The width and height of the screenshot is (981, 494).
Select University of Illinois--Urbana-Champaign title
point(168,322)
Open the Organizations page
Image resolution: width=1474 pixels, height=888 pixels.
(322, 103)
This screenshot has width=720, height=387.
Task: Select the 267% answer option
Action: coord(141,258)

◇ ◇ ◇ ◇ ◇

* Required action
Exactly as they stand above, retype all of the records.

* Result of the task
The width and height of the screenshot is (981, 494).
Select University of Illinois--Urbana-Champaign title
point(168,322)
Open the Organizations page
Image resolution: width=1474 pixels, height=888 pixels.
(322, 103)
This screenshot has width=720, height=387.
Task: Select the 267% answer option
Action: coord(141,258)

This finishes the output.